* _Task item_: Begin with the line that contains "Webしずおか事務局 夏季特別営業について (211, 115)" and transcribe each line after it, up to and including the last line of the listing below.

* _Extracted material_:
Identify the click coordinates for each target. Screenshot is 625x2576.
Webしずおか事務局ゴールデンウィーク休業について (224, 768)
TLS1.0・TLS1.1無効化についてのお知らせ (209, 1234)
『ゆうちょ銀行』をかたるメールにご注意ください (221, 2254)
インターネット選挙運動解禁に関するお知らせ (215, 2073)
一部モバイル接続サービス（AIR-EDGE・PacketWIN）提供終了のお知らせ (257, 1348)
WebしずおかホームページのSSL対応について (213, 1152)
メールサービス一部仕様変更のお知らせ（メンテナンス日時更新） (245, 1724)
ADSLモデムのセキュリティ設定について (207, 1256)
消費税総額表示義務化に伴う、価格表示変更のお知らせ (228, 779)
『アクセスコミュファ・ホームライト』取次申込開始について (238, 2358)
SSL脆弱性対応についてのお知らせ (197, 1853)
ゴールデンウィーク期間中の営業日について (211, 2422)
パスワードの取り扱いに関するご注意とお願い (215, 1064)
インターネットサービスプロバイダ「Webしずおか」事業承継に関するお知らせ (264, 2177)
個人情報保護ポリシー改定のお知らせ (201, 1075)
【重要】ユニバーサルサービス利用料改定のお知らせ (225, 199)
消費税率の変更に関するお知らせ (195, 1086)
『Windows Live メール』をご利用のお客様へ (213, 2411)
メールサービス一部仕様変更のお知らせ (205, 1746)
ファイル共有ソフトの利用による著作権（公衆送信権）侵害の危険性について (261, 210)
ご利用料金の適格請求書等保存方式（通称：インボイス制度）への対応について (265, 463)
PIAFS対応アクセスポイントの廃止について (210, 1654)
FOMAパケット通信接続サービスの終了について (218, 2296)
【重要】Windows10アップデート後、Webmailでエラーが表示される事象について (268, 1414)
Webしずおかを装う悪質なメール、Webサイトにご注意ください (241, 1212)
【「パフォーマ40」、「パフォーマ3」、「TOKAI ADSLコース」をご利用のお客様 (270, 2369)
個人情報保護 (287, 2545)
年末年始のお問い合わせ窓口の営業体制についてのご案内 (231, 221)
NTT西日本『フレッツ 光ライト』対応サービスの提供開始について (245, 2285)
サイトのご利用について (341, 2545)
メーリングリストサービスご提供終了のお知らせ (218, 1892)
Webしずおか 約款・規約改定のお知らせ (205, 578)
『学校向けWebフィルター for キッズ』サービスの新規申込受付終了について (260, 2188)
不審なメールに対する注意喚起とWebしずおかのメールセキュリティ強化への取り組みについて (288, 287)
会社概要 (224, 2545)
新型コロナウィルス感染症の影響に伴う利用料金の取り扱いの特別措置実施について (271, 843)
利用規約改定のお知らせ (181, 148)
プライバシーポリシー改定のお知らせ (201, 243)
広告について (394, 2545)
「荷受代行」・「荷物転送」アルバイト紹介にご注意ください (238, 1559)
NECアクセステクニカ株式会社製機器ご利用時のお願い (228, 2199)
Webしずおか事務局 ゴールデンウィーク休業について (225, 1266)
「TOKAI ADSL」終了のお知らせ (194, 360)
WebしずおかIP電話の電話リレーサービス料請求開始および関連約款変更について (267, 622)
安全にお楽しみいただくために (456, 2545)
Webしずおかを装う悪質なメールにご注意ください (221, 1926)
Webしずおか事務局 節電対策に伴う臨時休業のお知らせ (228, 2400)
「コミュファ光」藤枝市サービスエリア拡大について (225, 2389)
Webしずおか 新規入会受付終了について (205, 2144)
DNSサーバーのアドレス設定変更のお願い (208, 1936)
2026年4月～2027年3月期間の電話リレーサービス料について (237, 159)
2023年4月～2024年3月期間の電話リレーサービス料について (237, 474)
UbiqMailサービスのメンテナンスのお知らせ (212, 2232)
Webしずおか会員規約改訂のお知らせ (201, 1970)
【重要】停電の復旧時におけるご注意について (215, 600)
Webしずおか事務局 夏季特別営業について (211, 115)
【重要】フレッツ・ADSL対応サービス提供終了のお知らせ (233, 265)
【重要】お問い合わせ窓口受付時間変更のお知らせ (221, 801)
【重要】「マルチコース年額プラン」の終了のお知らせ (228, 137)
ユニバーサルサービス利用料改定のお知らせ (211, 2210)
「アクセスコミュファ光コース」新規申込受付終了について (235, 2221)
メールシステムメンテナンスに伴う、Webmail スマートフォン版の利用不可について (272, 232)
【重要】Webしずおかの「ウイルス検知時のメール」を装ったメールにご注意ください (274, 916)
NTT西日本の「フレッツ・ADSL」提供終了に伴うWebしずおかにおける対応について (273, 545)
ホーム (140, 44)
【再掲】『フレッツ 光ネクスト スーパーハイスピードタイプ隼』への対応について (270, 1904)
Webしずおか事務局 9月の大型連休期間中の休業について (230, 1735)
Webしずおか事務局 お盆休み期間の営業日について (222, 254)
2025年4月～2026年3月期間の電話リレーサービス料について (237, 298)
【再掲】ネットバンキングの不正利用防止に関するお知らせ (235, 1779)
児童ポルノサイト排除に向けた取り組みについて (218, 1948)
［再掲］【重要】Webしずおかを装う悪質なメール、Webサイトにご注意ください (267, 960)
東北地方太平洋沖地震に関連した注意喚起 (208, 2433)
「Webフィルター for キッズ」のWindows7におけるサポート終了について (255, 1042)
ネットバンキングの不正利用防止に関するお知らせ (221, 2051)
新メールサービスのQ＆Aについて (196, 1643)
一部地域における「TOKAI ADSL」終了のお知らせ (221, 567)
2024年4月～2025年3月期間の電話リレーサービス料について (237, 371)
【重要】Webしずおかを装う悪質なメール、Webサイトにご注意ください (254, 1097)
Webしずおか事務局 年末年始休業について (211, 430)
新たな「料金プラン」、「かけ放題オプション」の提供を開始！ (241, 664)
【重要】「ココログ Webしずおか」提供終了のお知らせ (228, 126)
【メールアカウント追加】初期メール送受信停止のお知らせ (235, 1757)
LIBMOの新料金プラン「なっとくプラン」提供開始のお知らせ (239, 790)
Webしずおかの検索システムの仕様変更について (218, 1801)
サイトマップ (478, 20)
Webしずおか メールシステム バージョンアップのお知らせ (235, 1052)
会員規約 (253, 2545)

* _Response to this task_:
Webしずおか事務局 夏季特別営業について (211, 115)
【重要】フレッツ・ADSL対応サービス提供終了のお知らせ (233, 265)
【重要】お問い合わせ窓口受付時間変更のお知らせ (221, 801)
【重要】「マルチコース年額プラン」の終了のお知らせ (228, 137)
ユニバーサルサービス利用料改定のお知らせ (211, 2210)
「アクセスコミュファ光コース」新規申込受付終了について (235, 2221)
メールシステムメンテナンスに伴う、Webmail スマートフォン版の利用不可について (272, 232)
【重要】Webしずおかの「ウイルス検知時のメール」を装ったメールにご注意ください (274, 916)
NTT西日本の「フレッツ・ADSL」提供終了に伴うWebしずおかにおける対応について (273, 545)
ホーム (140, 44)
【再掲】『フレッツ 光ネクスト スーパーハイスピードタイプ隼』への対応について (270, 1904)
Webしずおか事務局 9月の大型連休期間中の休業について (230, 1735)
Webしずおか事務局 お盆休み期間の営業日について (222, 254)
2025年4月～2026年3月期間の電話リレーサービス料について (237, 298)
【再掲】ネットバンキングの不正利用防止に関するお知らせ (235, 1779)
児童ポルノサイト排除に向けた取り組みについて (218, 1948)
［再掲］【重要】Webしずおかを装う悪質なメール、Webサイトにご注意ください (267, 960)
東北地方太平洋沖地震に関連した注意喚起 (208, 2433)
「Webフィルター for キッズ」のWindows7におけるサポート終了について (255, 1042)
ネットバンキングの不正利用防止に関するお知らせ (221, 2051)
新メールサービスのQ＆Aについて (196, 1643)
一部地域における「TOKAI ADSL」終了のお知らせ (221, 567)
2024年4月～2025年3月期間の電話リレーサービス料について (237, 371)
【重要】Webしずおかを装う悪質なメール、Webサイトにご注意ください (254, 1097)
Webしずおか事務局 年末年始休業について (211, 430)
新たな「料金プラン」、「かけ放題オプション」の提供を開始！ (241, 664)
【重要】「ココログ Webしずおか」提供終了のお知らせ (228, 126)
【メールアカウント追加】初期メール送受信停止のお知らせ (235, 1757)
LIBMOの新料金プラン「なっとくプラン」提供開始のお知らせ (239, 790)
Webしずおかの検索システムの仕様変更について (218, 1801)
サイトマップ (478, 20)
Webしずおか メールシステム バージョンアップのお知らせ (235, 1052)
会員規約 (253, 2545)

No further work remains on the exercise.